The Edmond Sun
OKLA. CITY —
Cracking blocks, original wiring, the potential for mold, leaking sewage and a crumbling exterior facade were some of the numerous concerns voiced Thursday by state officials.
Gov. Mary Fallin highlighted the ever-worsening conditions as she took reporters on a tour of the 96-year-old state Capitol a couple of weeks before the Legislature convenes. The question is: After the Great Recession and related budget cuts, how will leaders pay for the estimated $160 million worth of repairs and related studies?
“It’s time to get serious about repairing the state Capitol building and the state Capitol complex,” Fallin said after the tour. “The longer we let it go the more expensive it’s going to be, plus the more damage we’re going to have which makes the job even bigger.”
More than that the issue is the safety of employees who work in the building, the safety for persons involved in transactions, the safety of visitors and the safety of others in the building, Fallin said.
A serious issue such as losing electricity or having sewage back up in the basement would force the closure of the building, causing a big chunk of state government to shut down, Fallin said.
Regarding how to pay for the repairs, Fallin said all options are on the table. Potential sources include savings from state revenue accrued during the past couple of years, a bond package and the more than $600 million in the state’s Rainy Day Fund.
Fallin said she will be meeting with state legislative leaders this weekend to discuss issues to be addressed during the upcoming session, and she intends to mention Capitol repairs. Fallin said her goal is to develop a plan and present it to the Legislature.
Capitol architect Duane Mass said problems include plumbing lines disintegrating underground and effluent leaching into the ground under the building. Many lines may be more than half filled with silt, Mass said. Another issue with plumbing is the amount of lines encased within the structure, making it difficult to locate leaks.
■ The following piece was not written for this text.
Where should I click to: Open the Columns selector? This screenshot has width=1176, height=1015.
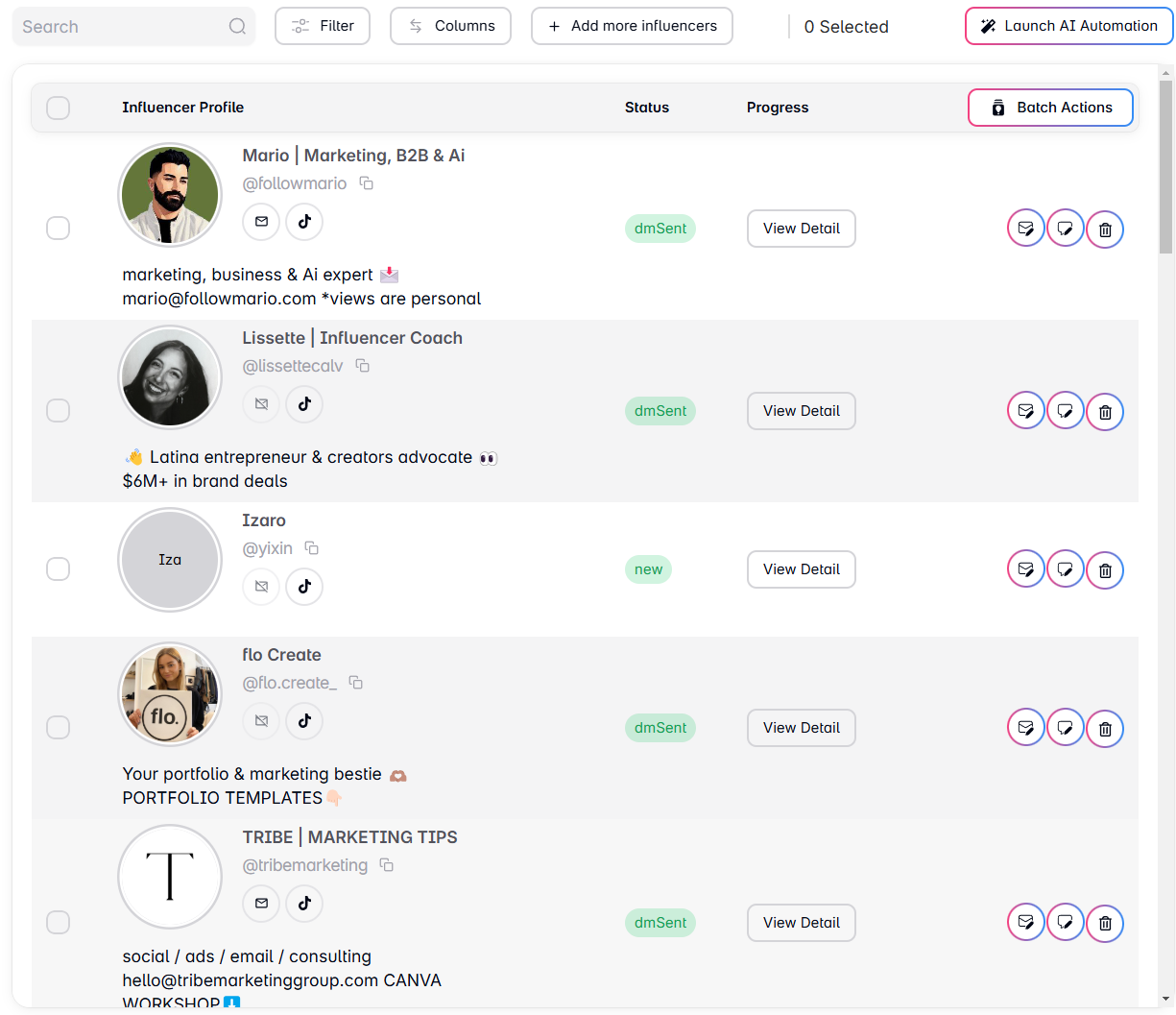[x=450, y=26]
“So the plumbing system in and of itself represents a daunting challenge,” Mass said. “But then, of course, we have electrical and outside and so many other things.”
Mass said an unanswered question is how to keep state government running while the building is being repaired. Many hidden problems may not be known until the repairs begin, Mass said.
On June 30, 1917, a decade after statehood, the six-story Capitol at Northeast 23rd Street and North Lincoln Boulevard was completed. On March 18, 1918, the Legislature moved in. On Nov. 16, 2002, the dome was dedicated.
The seven-floor building houses all three branches of state government — the Office of the Governor, the Legislature and the judicial branch. It is home to 600-700 employees during the legislative session, 450 during the interim period, an art museum, a renowned art collection, a welcome center and other support services. Emergency and non-routine building maintenance since 2000 have cost taxpayers $8.8 million.